私自身、家づくりを考え始めた当初は、積水ハウス、住友林業、大和ハウスといった大手メーカーさんを比較検討するところからスタートしました。
(その経緯はこちらの記事で詳しく書いています)
その比較検討の末、積水ハウスにお願いしようと決めた後、次に待っていたのがこの「構造選び」でした。
「ダイナミックフレーム」「シーカス」「MJ接合」「ベルバーン」… カタログやウェブサイトを見ても、積水ハウス独自の専門用語が多くて、正直、その違いがよく分からない、と悩んでしまう方もいらっしゃるのではないでしょうか。
「耐震等級3はどっちも同じ?」「メーターモジュールって何?」「結局、我が家にはどっちが合っているの?」
こうした疑問は、人生最大の買い物で絶対に後悔したくないからこそ生まれる、当然の悩みだと思います。
この記事では、積水ハウスの鉄骨造(イズ)を建てて、現在はメチャクチャ快適に住んでいる施主である私・北川が、あなたのそんな疑問や不安を解消できるよう、積水ハウスの複雑な構造と工法の違いについて、実体験も交えながら、できるだけ分かりやすく解説していきます。
構造選びは、これから建てる家の「性格」そのものを決める、最も重要な選択の一つです。
ぜひ最後までご覧いただき、あなたにとって最適な選択をするための参考にしてください。
記事のポイント
- 鉄骨と木造(シャーウッド)の根本的な違い
- 耐震・制震技術(シーカス等)の役割
- メーターモジュールの利点と注意点
- オーナー目線での構造選びの決め手
積水ハウスの構造 徹底比較
積水ハウスを選ぶ際、最初の大きな分岐点が「鉄骨」にするか「木造(シャーウッド)」にするかです。

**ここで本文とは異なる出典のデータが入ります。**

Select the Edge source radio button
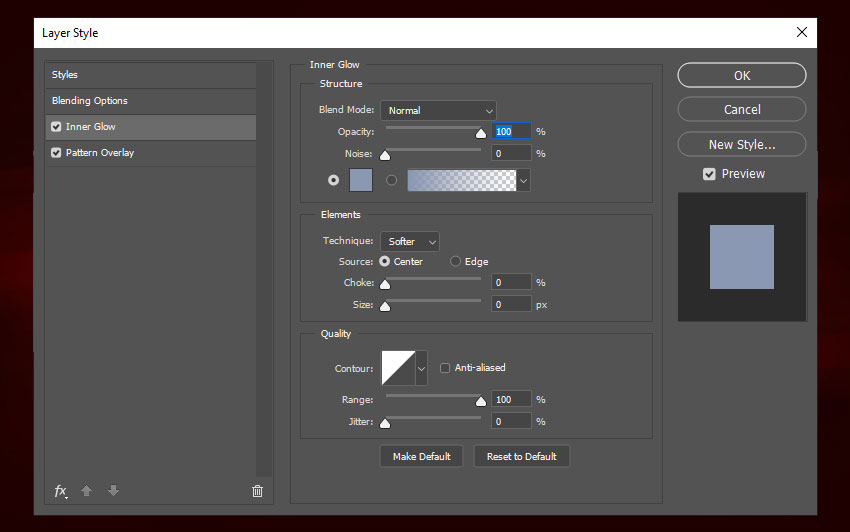 (x=456, y=262)
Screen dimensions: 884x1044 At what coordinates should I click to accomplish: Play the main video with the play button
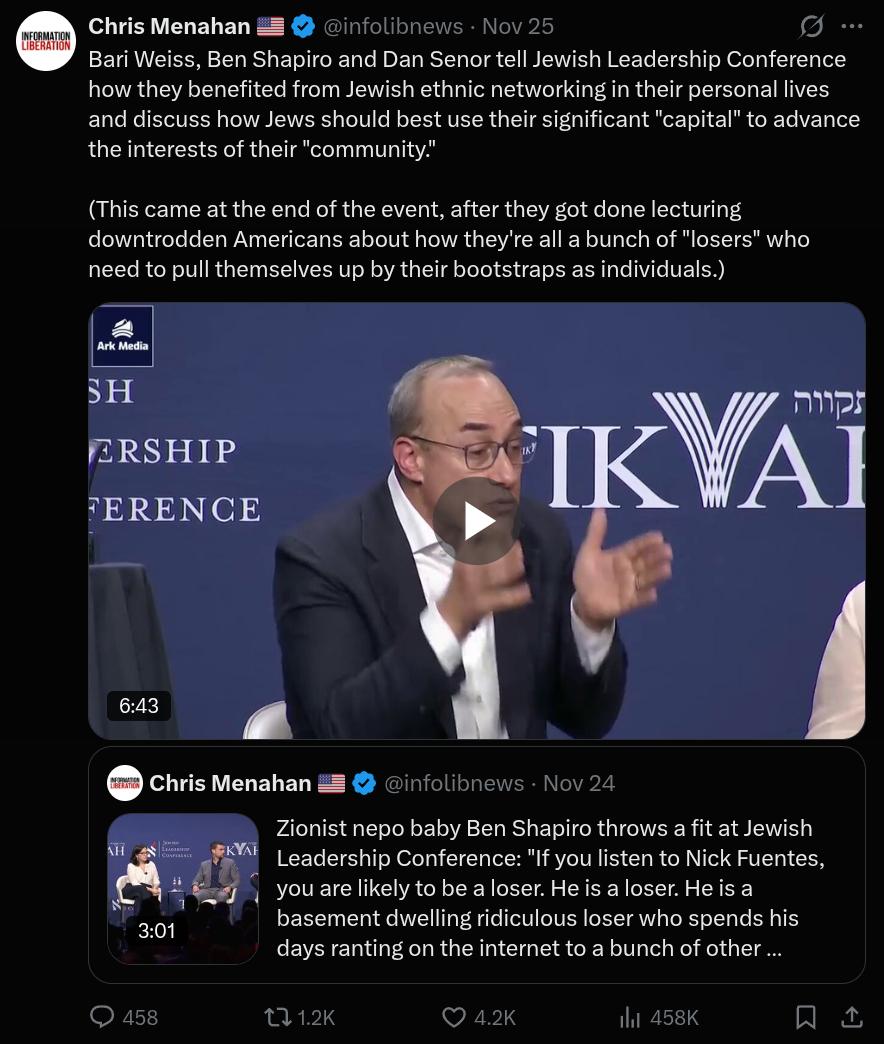tap(477, 521)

どちらも非常に高性能ですが、その特性、つまり「得意分野」が全く異なります。
まずは、この二大構造の違いをしっかり理解することから始めましょう。
他の多くのハウスメーカーさんが鉄骨専門だったり木造専門だったりする中で、積水ハウスさんはこの両方を高いレベルで提供している、ちょっと珍しい存在なんです。
鉄骨と木造 どっちを選ぶ?
これは、私自身が積水ハウスと契約するまでに、最も悩んだポイントの一つです。
妻や子供たちとも何度も話し合いましたし、営業担当の店長や設計士さんにも、それぞれのメリット・デメリットを詳しく聞き、かなり時間をかけて考え抜きました。
積水ハウスは、主に1・2階建てで採用される軽量鉄骨の「ダイナミックフレーム・システム」、3・4階建てに対応する重量鉄骨の「フレキシブルβシステム」、そして木造1~3階建てに対応する「シャーウッド構法」という、複数の構造システムを展開しているハウスメーカーです。

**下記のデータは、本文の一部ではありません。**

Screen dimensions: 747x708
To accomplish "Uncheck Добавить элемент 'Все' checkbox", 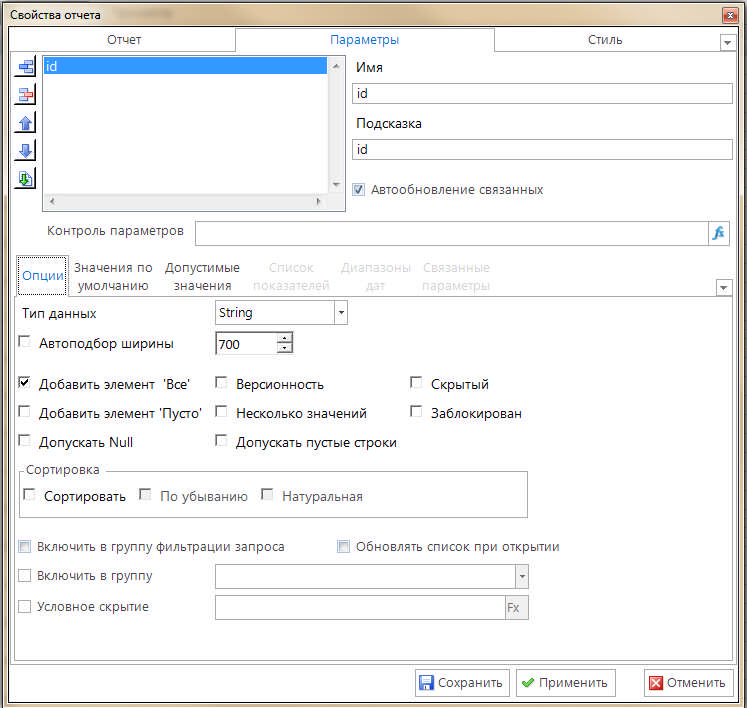I will [25, 384].
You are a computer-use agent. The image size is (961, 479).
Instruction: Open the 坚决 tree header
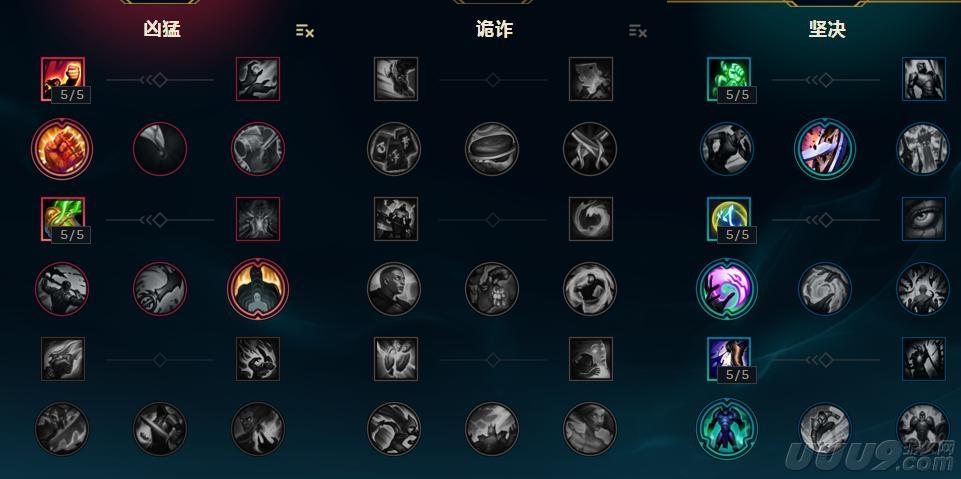tap(827, 29)
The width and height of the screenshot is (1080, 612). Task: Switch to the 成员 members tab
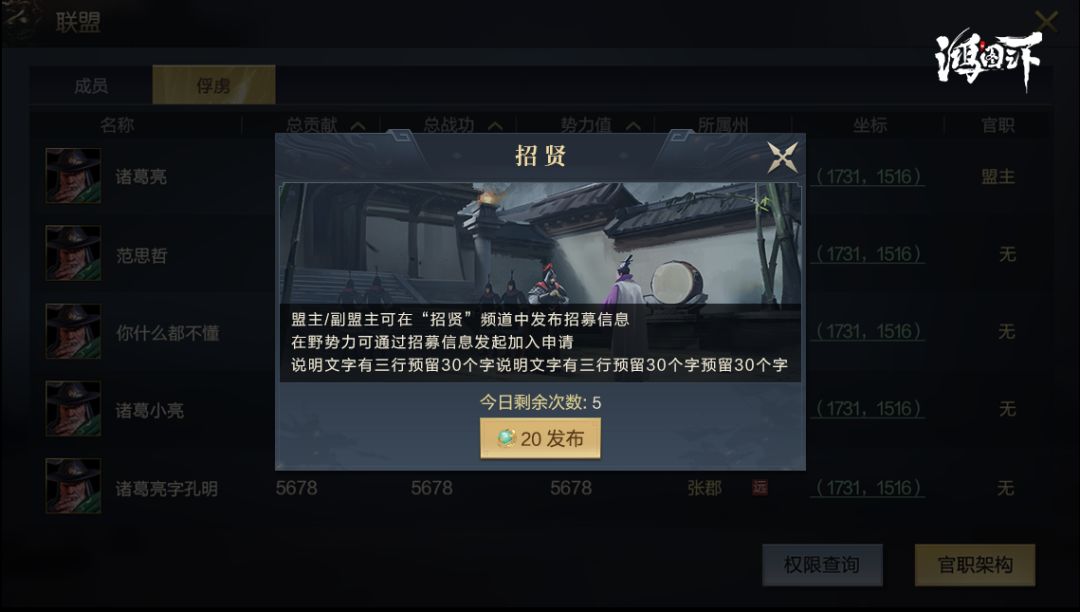pos(91,85)
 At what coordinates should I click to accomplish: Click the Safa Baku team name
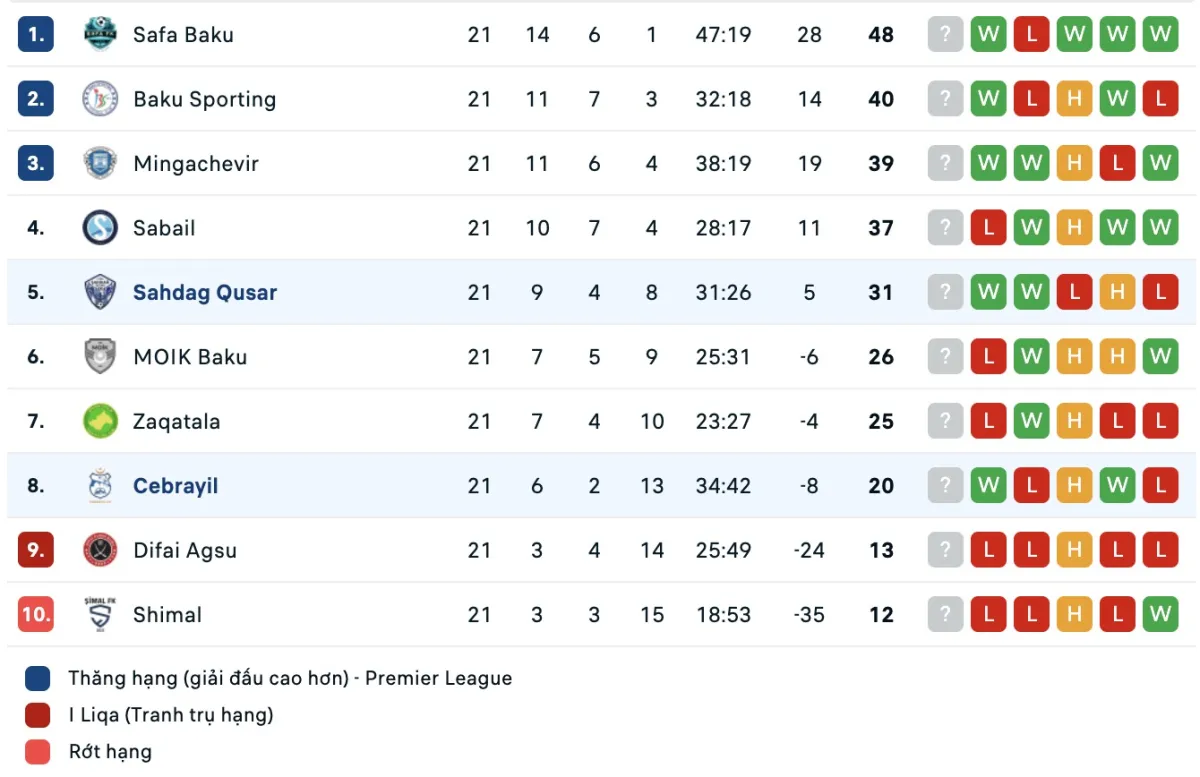click(x=183, y=35)
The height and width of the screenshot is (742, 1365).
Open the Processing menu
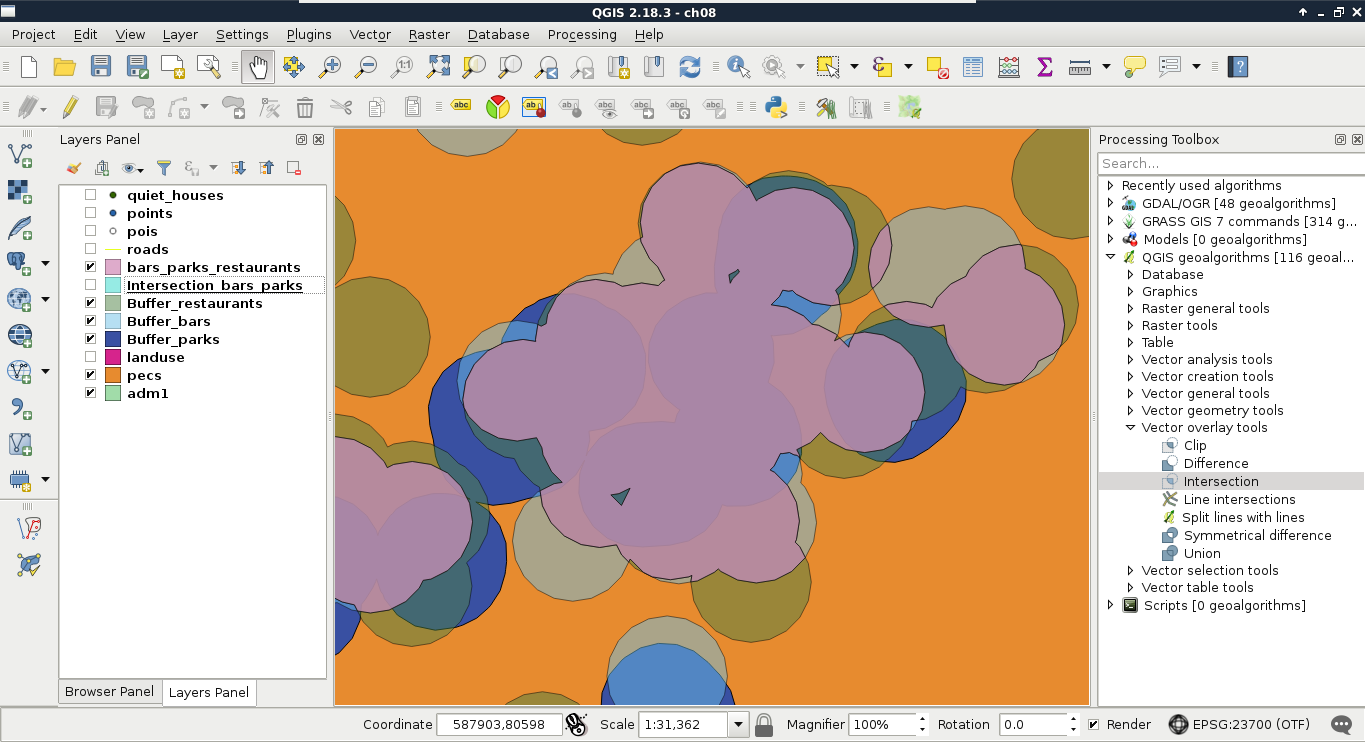[581, 34]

だからこそ、私たち施主は「どっちも選べる」という贅沢な悩みに直面するわけですね。
それぞれの特徴を簡単にまとめると、以下のようになります。
どちらも一長一短があり、本当に悩ましい選択でした。
▼鉄骨造の特徴
- 🏭 工場で精密に生産された構造部材を用いることによる「品質の安定性」と、構造計算や実験検証に裏付けられた「強度」。現場加工を減らし、施工品質のばらつきを抑える仕組みが整えられています。
- 📏 「ダイナミックビーム」等の独自技術による、柱の少ない「大スパン(大空間)」設計が非常に得意。広々とした開放的なリビングを実現しやすいです。
- 🛡️ 軽量鉄骨1・2階建てには、独自の制震構造「シーカス」を標準採用。地震動エネルギーを吸収し、建物の変形や内外装の損傷を軽減することを目指した仕組みです。ただし、地域・敷地・建物条件やプランによって採用できない場合があります。
▼木造(シャーウッド)の特徴
- 🌳 内装に木を見せる設計や木質仕上げを組み合わせたときに得られる「木」の温もりや質感。ただし、構造材が木であることだけで室内の調湿性能が自動的に高くなるわけではなく、快適性は断熱・換気・空調・内装材などを含む住まい全体で決まります。
- 🌡️ 木材自体が持つ、優れた断熱性。鉄に比べて熱を伝えにくいため、「熱橋(ヒートブリッジ)」のリスクが低く、断熱性能を高めやすいです。
- 🔗 伝統的な軸組工法を独自に進化させた「MJ(メタルジョイント)接合システム」による、設計の柔軟性と強度の両立。木造でも高い耐震性と自由な間取りを実現します。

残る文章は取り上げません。